Penutupan pelayanan kesehatan di perbatasan Kabupaten Paser dan Kabupaten Penajam Paser Utara itu dilakukan lantaran puluhan tenaga kesehatan yang bertugas menunjukkan hasil reaktif usai menjalani rapid test.

“Untuk hasil rapid test terhadap 52 tenaga kesehatan di Puskesmas Long Kali, sebanyak 30 orang reaktif dan 22 orang negatif,” kata Jubir Gugus Tugas Percepatan Penanganan Covid-19 Kabupaten Paser Amir Faisol, Sabtu (2/5/2020).

Amir Faisol yang juga Kepala Dinkes Paser mengatakan sejumlah petugas yang menunjukkan hasil reaktif saat ini sedang menjalani isolasi mandiri dirumah.

“Karena kondisi mereka stabil tidak ada keluhan, untuk saat ini mereka melakukan isolasi mandiri.
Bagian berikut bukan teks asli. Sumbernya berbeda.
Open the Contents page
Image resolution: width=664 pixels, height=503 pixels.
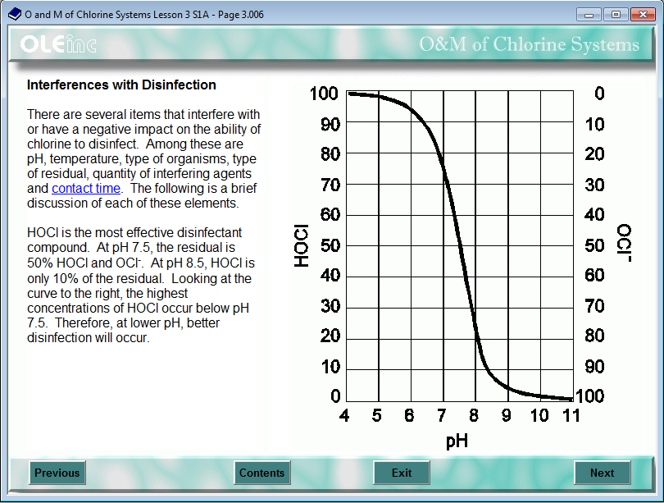coord(262,473)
Gugus tugas juga tengah mempersiapkan penempatan karantina khusus,” ujarnya.

Pada kesempatan tersebut Amir menjelaskan, uji Rapid test atau tes cepat yang dilakukan bagi tenaga kesehatan bukan penentu utama seseorang itu positif atau negatif terkena virus Corona atau Covid-19.

“Rapid test ini hanya proses screening awal yang menunjukkan adanya antibodi atau zat kekebalan tubuh dalam diri seseorang yang bereaksi ketika ada bibit penyakit,” jelasnya.

Baca Juga :

Lebih lanjut, Amir mengatakan, untuk memastikan valid tidaknya seseorang terinfeksi Covid 19 ditentukan dari uji swab menggunakan Polymerase Chain Reaction atau PCR.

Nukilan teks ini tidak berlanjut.